### THE REQUEST
Convert the lines below into a JSON list of strings, with one string for each line and blank lines omitted.
Start
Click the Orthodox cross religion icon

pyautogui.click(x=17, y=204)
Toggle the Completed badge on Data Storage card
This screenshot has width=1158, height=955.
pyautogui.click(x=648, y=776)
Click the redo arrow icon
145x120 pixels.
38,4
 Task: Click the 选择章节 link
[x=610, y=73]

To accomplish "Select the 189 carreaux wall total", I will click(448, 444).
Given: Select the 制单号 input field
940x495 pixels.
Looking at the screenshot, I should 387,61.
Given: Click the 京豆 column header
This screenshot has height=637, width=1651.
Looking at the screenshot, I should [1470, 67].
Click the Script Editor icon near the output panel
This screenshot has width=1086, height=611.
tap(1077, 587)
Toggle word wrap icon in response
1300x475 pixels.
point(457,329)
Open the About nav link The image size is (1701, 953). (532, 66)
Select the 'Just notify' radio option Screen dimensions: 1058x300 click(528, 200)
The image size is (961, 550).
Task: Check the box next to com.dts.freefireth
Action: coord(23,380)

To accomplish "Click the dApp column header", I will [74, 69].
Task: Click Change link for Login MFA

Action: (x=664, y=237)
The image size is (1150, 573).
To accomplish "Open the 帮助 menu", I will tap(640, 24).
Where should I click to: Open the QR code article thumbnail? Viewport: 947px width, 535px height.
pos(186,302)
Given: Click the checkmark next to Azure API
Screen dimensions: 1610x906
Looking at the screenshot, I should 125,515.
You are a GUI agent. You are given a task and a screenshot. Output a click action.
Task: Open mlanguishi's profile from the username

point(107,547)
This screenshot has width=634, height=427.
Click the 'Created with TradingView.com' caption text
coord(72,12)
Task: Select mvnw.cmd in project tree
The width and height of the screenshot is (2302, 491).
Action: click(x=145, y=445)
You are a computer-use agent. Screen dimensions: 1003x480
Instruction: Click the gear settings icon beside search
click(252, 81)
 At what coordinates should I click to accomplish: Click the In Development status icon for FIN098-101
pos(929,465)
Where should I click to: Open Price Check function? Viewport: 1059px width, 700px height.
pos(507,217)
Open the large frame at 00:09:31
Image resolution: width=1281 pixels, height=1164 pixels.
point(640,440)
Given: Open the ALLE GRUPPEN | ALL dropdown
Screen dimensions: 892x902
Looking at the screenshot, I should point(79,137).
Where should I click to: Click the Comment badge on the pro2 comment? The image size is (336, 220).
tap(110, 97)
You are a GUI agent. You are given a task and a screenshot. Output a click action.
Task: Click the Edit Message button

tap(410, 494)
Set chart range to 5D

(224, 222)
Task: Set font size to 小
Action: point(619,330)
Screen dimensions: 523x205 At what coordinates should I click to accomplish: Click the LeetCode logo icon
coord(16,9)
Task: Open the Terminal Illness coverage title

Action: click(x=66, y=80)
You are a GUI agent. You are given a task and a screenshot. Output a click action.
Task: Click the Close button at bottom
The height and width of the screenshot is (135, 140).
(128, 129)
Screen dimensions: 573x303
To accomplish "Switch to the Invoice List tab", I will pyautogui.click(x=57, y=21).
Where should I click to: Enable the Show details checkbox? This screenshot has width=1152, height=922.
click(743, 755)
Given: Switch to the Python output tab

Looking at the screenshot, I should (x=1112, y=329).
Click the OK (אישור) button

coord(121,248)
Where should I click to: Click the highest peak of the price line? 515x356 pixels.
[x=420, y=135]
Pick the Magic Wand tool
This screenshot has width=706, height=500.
End
### REPLY TO THE TASK
[
  "Click the Orthodox cross religion icon",
  "pyautogui.click(x=17, y=204)",
  "Toggle the Completed badge on Data Storage card",
  "This screenshot has width=1158, height=955.",
  "pyautogui.click(x=648, y=776)",
  "Click the redo arrow icon",
  "145x120 pixels.",
  "38,4",
  " Task: Click the 选择章节 link",
  "[x=610, y=73]",
  "To accomplish \"Select the 189 carreaux wall total\", I will click(448, 444).",
  "Given: Select the 制单号 input field",
  "940x495 pixels.",
  "Looking at the screenshot, I should 387,61.",
  "Given: Click the 京豆 column header",
  "This screenshot has height=637, width=1651.",
  "Looking at the screenshot, I should [1470, 67].",
  "Click the Script Editor icon near the output panel",
  "This screenshot has width=1086, height=611.",
  "tap(1077, 587)",
  "Toggle word wrap icon in response",
  "1300x475 pixels.",
  "point(457,329)",
  "Open the About nav link The image size is (1701, 953). (532, 66)",
  "Select the 'Just notify' radio option Screen dimensions: 1058x300 click(528, 200)",
  "The image size is (961, 550).",
  "Task: Check the box next to com.dts.freefireth",
  "Action: coord(23,380)",
  "To accomplish \"Click the dApp column header\", I will [74, 69].",
  "Task: Click Change link for Login MFA",
  "Action: (x=664, y=237)",
  "The image size is (1150, 573).",
  "To accomplish \"Open the 帮助 menu\", I will tap(640, 24).",
  "Where should I click to: Open the QR code article thumbnail? Viewport: 947px width, 535px height.",
  "pos(186,302)",
  "Given: Click the checkmark next to Azure API",
  "Screen dimensions: 1610x906",
  "Looking at the screenshot, I should 125,515.",
  "You are a GUI agent. You are given a task and a screenshot. Output a click action.",
  "Task: Open mlanguishi's profile from the username",
  "point(107,547)",
  "This screenshot has width=634, height=427.",
  "Click the 'Created with TradingView.com' caption text",
  "coord(72,12)",
  "Task: Select mvnw.cmd in project tree",
  "The width and height of the screenshot is (2302, 491).",
  "Action: click(x=145, y=445)",
  "You are a computer-use agent. Screen dimensions: 1003x480",
  "Instruction: Click the gear settings icon beside search",
  "click(252, 81)",
  " At what coordinates should I click to accomplish: Click the In Development status icon for FIN098-101",
  "pos(929,465)",
  "Where should I click to: Open Price Check function? Viewport: 1059px width, 700px height.",
  "pos(507,217)",
  "Open the large frame at 00:09:31",
  "Image resolution: width=1281 pixels, height=1164 pixels.",
  "point(640,440)",
  "Given: Open the ALLE GRUPPEN | ALL dropdown",
  "Screen dimensions: 892x902",
  "Looking at the screenshot, I should point(79,137).",
  "Where should I click to: Click the Comment badge on the pro2 comment? The image size is (336, 220).",
  "tap(110, 97)",
  "You are a GUI agent. You are given a task and a screenshot. Output a click action.",
  "Task: Click the Edit Message button",
  "tap(410, 494)",
  "Set chart range to 5D",
  "(224, 222)",
  "Task: Set font size to 小",
  "Action: point(619,330)",
  "Screen dimensions: 523x205 At what coordinates should I click to accomplish: Click the LeetCode logo icon",
  "coord(16,9)",
  "Task: Open the Terminal Illness coverage title",
  "Action: click(x=66, y=80)",
  "You are a GUI agent. You are given a task and a screenshot. Output a click action.",
  "Task: Click the Close button at bottom",
  "The height and width of the screenshot is (135, 140).",
  "(128, 129)",
  "Screen dimensions: 573x303",
  "To accomplish \"Switch to the Invoice List tab\", I will pyautogui.click(x=57, y=21).",
  "Where should I click to: Enable the Show details checkbox? This screenshot has width=1152, height=922.",
  "click(743, 755)",
  "Given: Switch to the Python output tab",
  "Looking at the screenshot, I should (x=1112, y=329).",
  "Click the OK (אישור) button",
  "coord(121,248)",
  "Where should I click to: Click the highest peak of the price line? 515x356 pixels.",
  "[x=420, y=135]",
  "Pick the Magic Wand tool",
  "This screenshot has width=706, height=500."
]